Silicone Resin Coating of Micro-Sized Ferrite Particles Using Supercritical Carbon Dioxide

Abstract

An environmentally friendly and efficient polymer coating method for micro-sized particles was developed using supercritical CO2. Because this method used supercritical CO2 as the solvent to dissolve the coating material, we avoided environmental pollution from organic solvents, saved the energy required to evaporate/remove organic solvents, realized a uniform coating film on the fine particles, and prevented agglomeration of the coating particles.
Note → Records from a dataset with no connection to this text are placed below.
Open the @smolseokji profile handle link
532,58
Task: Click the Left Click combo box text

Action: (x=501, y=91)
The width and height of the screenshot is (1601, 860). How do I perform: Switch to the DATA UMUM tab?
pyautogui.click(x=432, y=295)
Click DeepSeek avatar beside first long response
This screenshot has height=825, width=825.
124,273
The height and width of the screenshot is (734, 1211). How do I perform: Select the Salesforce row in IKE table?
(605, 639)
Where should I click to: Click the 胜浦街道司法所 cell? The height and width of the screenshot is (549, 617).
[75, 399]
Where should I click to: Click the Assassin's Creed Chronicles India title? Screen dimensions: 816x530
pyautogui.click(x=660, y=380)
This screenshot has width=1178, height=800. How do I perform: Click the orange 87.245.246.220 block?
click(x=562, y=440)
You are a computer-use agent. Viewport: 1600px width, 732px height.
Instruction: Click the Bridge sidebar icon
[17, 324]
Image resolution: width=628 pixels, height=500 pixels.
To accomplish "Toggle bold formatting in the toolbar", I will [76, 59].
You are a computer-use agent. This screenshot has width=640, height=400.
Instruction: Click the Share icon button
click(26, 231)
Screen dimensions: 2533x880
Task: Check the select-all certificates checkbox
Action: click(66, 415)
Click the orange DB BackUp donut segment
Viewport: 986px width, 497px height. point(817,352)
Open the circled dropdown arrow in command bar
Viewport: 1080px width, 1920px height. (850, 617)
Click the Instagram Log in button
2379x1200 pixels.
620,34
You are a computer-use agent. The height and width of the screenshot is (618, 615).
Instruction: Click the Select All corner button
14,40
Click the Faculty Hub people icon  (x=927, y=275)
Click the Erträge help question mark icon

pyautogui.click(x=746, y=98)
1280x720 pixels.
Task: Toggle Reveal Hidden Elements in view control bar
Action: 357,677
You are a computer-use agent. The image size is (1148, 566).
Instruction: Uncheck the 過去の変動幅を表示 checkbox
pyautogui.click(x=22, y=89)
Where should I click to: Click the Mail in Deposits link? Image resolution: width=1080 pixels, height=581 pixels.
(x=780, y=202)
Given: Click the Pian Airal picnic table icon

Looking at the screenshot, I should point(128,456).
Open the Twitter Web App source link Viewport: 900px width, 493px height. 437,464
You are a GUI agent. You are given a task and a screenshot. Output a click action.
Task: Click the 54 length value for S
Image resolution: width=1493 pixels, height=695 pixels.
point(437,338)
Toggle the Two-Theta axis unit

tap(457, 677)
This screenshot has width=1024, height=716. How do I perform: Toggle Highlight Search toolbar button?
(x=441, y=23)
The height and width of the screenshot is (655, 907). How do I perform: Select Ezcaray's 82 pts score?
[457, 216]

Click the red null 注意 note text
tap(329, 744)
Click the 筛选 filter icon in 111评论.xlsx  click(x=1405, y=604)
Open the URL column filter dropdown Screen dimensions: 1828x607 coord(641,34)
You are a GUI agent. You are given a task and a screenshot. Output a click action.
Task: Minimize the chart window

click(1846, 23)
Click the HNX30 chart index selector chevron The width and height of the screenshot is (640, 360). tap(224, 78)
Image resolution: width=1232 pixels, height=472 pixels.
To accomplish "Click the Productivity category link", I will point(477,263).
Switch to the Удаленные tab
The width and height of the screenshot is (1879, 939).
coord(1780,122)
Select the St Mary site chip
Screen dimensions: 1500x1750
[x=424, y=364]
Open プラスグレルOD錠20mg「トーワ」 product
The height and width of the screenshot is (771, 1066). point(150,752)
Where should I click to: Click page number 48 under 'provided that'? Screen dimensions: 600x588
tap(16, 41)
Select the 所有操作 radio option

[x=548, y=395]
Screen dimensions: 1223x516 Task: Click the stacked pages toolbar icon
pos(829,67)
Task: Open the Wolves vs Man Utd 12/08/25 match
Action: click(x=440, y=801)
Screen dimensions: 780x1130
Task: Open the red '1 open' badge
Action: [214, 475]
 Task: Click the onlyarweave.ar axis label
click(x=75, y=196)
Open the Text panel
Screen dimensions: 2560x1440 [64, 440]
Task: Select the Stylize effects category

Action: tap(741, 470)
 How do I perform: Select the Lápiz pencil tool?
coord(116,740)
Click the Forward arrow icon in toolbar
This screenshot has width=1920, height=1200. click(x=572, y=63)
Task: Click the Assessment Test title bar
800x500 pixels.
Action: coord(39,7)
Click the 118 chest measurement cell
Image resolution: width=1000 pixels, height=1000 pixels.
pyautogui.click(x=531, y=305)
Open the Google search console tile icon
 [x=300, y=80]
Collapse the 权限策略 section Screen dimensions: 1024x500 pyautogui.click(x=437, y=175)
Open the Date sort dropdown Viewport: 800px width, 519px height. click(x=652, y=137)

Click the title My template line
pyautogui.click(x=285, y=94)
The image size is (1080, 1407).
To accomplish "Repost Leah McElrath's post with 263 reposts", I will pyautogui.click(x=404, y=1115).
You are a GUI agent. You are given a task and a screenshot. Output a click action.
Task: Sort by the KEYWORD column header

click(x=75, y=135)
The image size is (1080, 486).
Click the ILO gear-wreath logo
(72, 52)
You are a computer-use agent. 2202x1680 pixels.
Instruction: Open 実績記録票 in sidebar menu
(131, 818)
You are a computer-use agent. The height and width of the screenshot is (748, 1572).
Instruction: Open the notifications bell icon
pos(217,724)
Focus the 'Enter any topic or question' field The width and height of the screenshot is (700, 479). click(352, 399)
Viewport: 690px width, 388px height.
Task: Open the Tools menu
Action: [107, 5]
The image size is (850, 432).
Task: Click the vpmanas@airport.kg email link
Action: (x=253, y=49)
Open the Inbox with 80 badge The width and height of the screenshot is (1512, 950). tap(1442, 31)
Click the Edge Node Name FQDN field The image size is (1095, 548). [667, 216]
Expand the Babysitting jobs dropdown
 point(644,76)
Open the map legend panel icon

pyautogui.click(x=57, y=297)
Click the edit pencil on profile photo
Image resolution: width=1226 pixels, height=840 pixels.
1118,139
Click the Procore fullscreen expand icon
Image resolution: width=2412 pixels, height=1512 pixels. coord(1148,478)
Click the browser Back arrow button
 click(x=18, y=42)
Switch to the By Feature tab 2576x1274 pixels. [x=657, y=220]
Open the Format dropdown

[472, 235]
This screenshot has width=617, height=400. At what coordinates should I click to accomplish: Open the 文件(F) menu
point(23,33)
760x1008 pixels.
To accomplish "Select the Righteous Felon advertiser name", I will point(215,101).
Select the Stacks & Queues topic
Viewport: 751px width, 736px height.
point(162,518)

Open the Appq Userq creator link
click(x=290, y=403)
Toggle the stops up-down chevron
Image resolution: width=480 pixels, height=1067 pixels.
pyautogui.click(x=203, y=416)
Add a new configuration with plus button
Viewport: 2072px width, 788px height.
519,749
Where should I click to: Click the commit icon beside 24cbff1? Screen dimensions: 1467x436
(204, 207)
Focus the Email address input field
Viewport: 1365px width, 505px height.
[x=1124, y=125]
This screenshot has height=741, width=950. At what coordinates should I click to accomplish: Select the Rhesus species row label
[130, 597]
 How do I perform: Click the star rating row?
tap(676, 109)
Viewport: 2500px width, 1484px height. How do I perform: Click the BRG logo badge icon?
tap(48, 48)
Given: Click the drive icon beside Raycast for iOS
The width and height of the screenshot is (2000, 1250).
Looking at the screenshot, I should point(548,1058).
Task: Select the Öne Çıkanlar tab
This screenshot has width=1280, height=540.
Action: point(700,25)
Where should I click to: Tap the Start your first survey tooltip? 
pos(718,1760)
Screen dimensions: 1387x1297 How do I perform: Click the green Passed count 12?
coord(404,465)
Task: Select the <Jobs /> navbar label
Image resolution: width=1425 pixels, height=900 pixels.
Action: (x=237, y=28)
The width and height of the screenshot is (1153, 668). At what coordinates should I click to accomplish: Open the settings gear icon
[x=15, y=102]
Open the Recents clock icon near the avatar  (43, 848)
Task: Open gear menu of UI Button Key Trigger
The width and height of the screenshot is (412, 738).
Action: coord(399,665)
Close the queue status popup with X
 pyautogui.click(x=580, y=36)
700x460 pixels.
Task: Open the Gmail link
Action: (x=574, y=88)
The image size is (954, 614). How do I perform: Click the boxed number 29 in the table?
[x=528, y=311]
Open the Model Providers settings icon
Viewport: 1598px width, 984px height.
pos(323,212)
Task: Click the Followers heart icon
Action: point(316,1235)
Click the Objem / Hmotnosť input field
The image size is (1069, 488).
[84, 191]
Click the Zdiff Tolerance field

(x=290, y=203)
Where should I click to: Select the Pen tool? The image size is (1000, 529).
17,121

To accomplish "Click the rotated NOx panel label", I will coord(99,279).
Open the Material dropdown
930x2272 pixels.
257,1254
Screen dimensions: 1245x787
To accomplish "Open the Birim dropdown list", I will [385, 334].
The solubilities of the five silicone resins used as coating materials were measured using the flow method, and the data were well correlated by Chrastil’s equation with an average deviation of 5.7%. Resins comprising numerous methyl-group side chains exhibited high solubilities and were suitable coating materials. A new semi-flow-type coating method using supercritical CO2 was also developed, which deposited a film with a uniform thickness of 0.2–1.3 μm on whole fine particles. Notably, in this method, the film thickness was easily controlled. A simple and rapid technique was developed for measuring the coating thickness using X-ray fluorescence analysis. The model for calculating the coating film thickness was based on the material balance of the coating material. This model satisfactorily predicted the thickness with an average error of 0.085 μm by measuring the solubility of the coating material in supercritical CO2, integrated flow volume of supercritical CO2, particle diameter, density and charged weight of the fine particle, and coating material density.